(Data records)

--- START ---

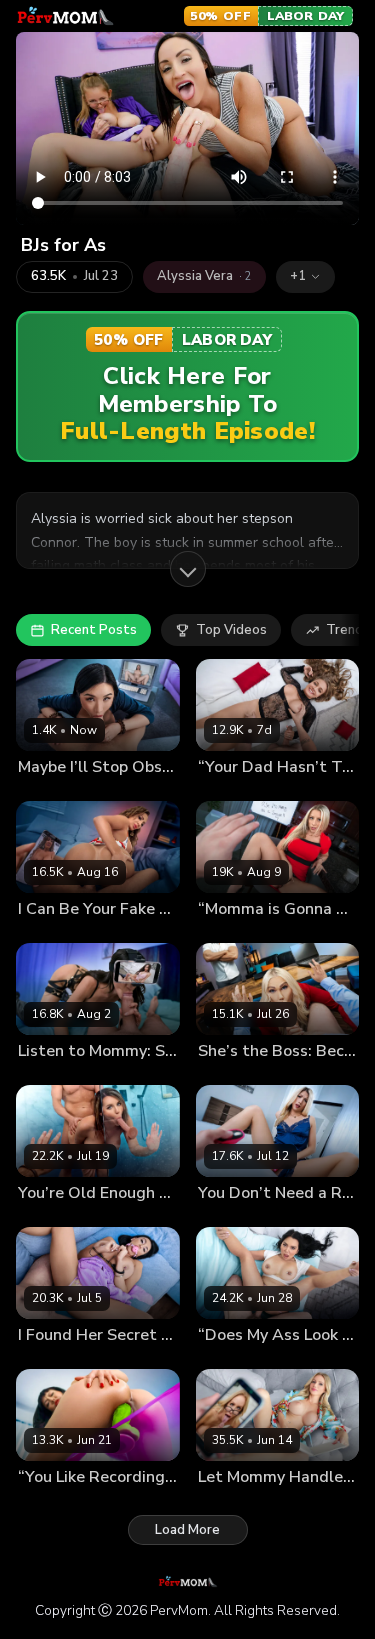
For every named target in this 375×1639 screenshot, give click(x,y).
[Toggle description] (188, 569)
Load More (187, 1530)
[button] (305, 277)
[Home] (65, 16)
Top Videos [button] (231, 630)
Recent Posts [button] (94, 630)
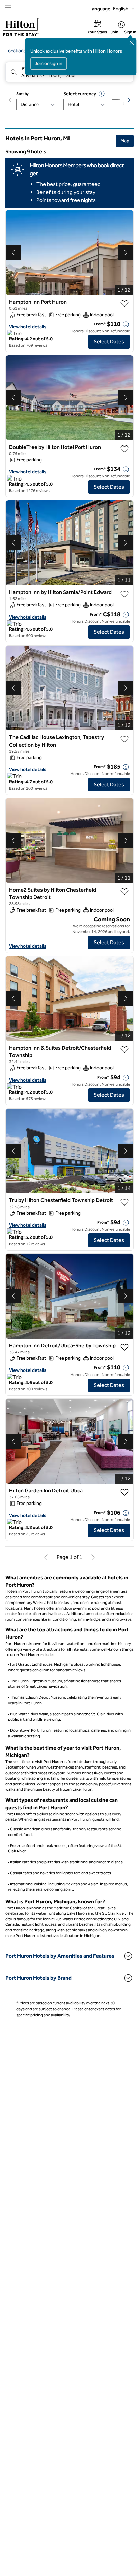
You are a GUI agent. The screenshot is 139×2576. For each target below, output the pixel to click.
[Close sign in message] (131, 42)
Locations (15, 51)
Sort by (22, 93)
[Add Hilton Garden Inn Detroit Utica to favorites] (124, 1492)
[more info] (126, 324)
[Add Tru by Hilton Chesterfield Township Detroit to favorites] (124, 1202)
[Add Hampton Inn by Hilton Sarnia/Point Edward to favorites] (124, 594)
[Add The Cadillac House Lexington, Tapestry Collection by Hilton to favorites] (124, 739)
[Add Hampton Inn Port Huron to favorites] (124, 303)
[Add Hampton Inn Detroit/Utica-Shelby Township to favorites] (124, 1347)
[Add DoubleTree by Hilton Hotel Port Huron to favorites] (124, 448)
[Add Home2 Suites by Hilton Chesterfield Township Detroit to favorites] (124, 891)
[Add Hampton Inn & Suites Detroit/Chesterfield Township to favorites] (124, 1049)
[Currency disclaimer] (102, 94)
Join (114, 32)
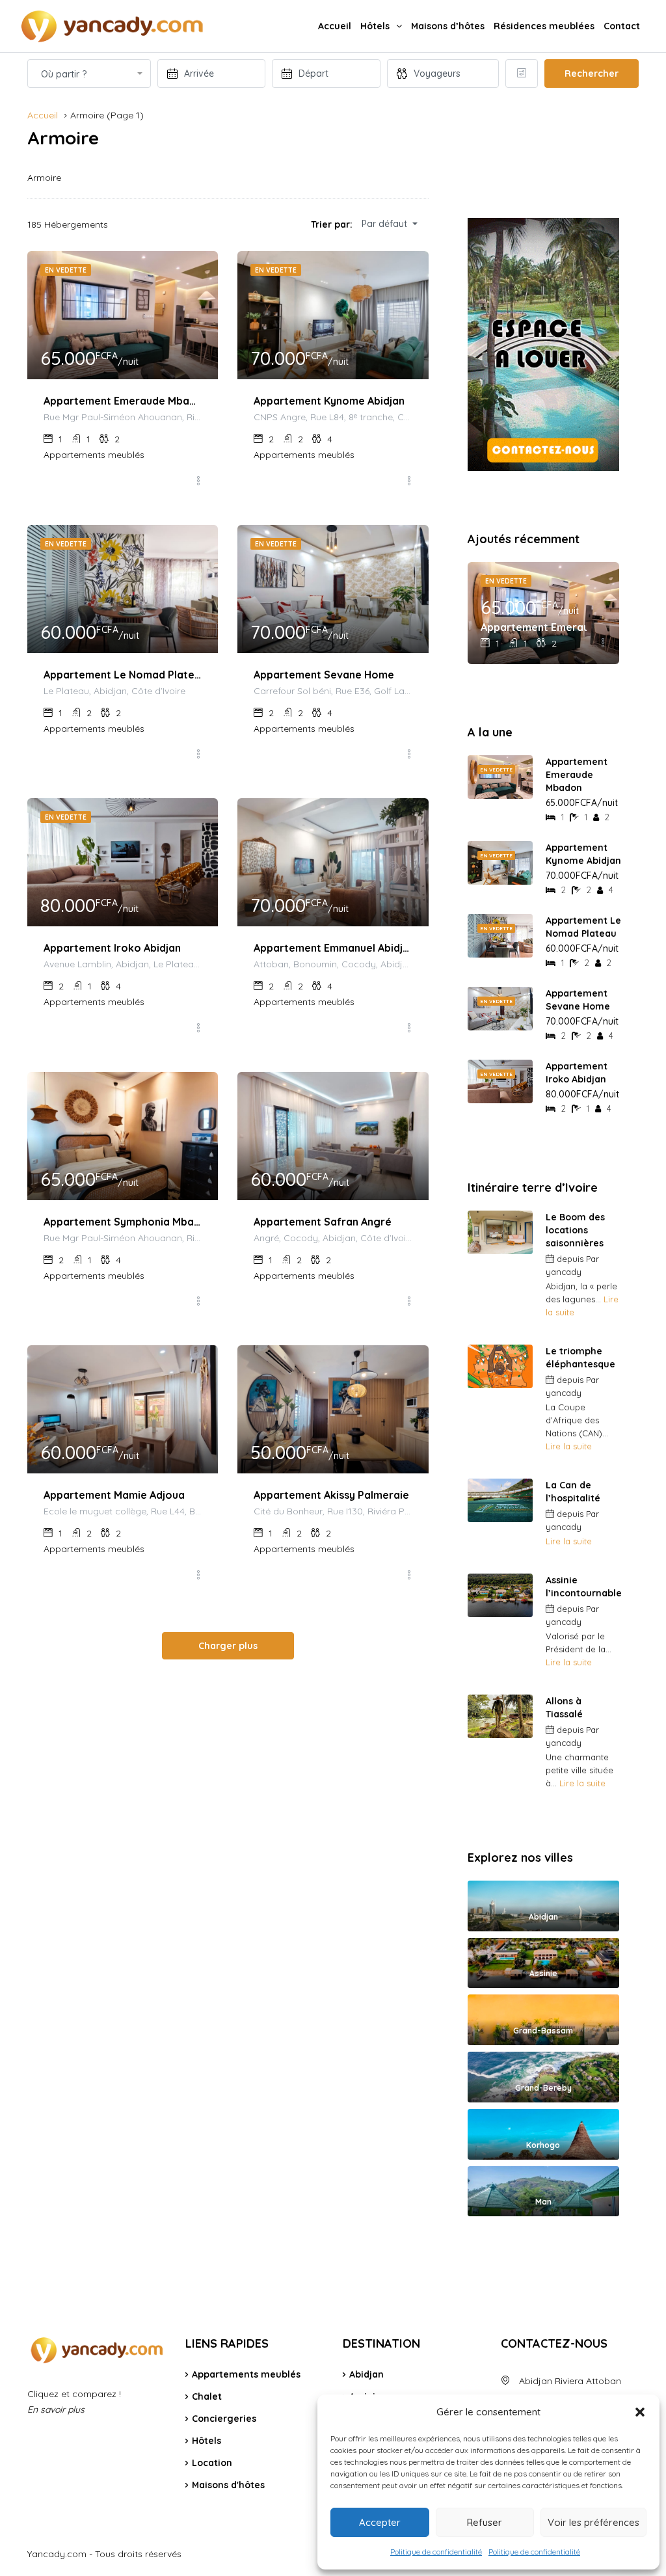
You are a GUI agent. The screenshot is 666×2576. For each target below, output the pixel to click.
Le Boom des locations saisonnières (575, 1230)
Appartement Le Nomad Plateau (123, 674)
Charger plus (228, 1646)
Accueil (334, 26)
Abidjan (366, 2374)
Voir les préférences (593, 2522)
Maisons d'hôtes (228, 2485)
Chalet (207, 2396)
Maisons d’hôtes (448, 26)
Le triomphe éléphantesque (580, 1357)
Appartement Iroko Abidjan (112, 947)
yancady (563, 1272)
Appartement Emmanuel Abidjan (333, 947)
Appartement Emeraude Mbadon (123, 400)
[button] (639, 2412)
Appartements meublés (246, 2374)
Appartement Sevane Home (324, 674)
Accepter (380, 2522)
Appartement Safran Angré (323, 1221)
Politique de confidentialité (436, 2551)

--- END ---

YOUR TASK. What you give back must match the entries exactly, apart from the omitted pictures.

ANSWER BOX.
For every named target in this 375×1639 screenshot, give click(x,y).
[Toggle description] (188, 569)
Load More (187, 1530)
[button] (305, 277)
[Home] (65, 16)
Top Videos [button] (231, 630)
Recent Posts [button] (94, 630)
You are a GUI agent. The screenshot is 139×2576. For each target below, output the pixel to click.
[Close sign in message] (131, 42)
Locations (15, 51)
Sort by (22, 93)
[Add Hilton Garden Inn Detroit Utica to favorites] (124, 1492)
[more info] (126, 324)
[Add Tru by Hilton Chesterfield Township Detroit to favorites] (124, 1202)
[Add Hampton Inn by Hilton Sarnia/Point Edward to favorites] (124, 594)
[Add The Cadillac House Lexington, Tapestry Collection by Hilton to favorites] (124, 739)
[Add Hampton Inn Port Huron to favorites] (124, 303)
[Add Hampton Inn Detroit/Utica-Shelby Township to favorites] (124, 1347)
[Add DoubleTree by Hilton Hotel Port Huron to favorites] (124, 448)
[Add Home2 Suites by Hilton Chesterfield Township Detroit to favorites] (124, 891)
[Add Hampton Inn & Suites Detroit/Chesterfield Township to favorites] (124, 1049)
[Currency disclaimer] (102, 94)
Join (114, 32)
You are a GUI agent. The screenshot is 666×2576. For each target below, output the pixel to click.
Le Boom des locations saisonnières (575, 1230)
Appartement Le Nomad Plateau (123, 674)
Charger plus (228, 1646)
Accueil (334, 26)
Abidjan (366, 2374)
Voir les préférences (593, 2522)
Maisons d'hôtes (228, 2485)
Chalet (207, 2396)
Maisons d’hôtes (448, 26)
Le triomphe éléphantesque (580, 1357)
Appartement Iroko Abidjan (112, 947)
yancady (563, 1272)
Appartement Emmanuel Abidjan (333, 947)
Appartement Emeraude Mbadon (123, 400)
[button] (639, 2412)
Appartements meublés (246, 2374)
Appartement Sevane Home (324, 674)
Accepter (380, 2522)
Appartement Safran Angré (323, 1221)
Politique de confidentialité (436, 2551)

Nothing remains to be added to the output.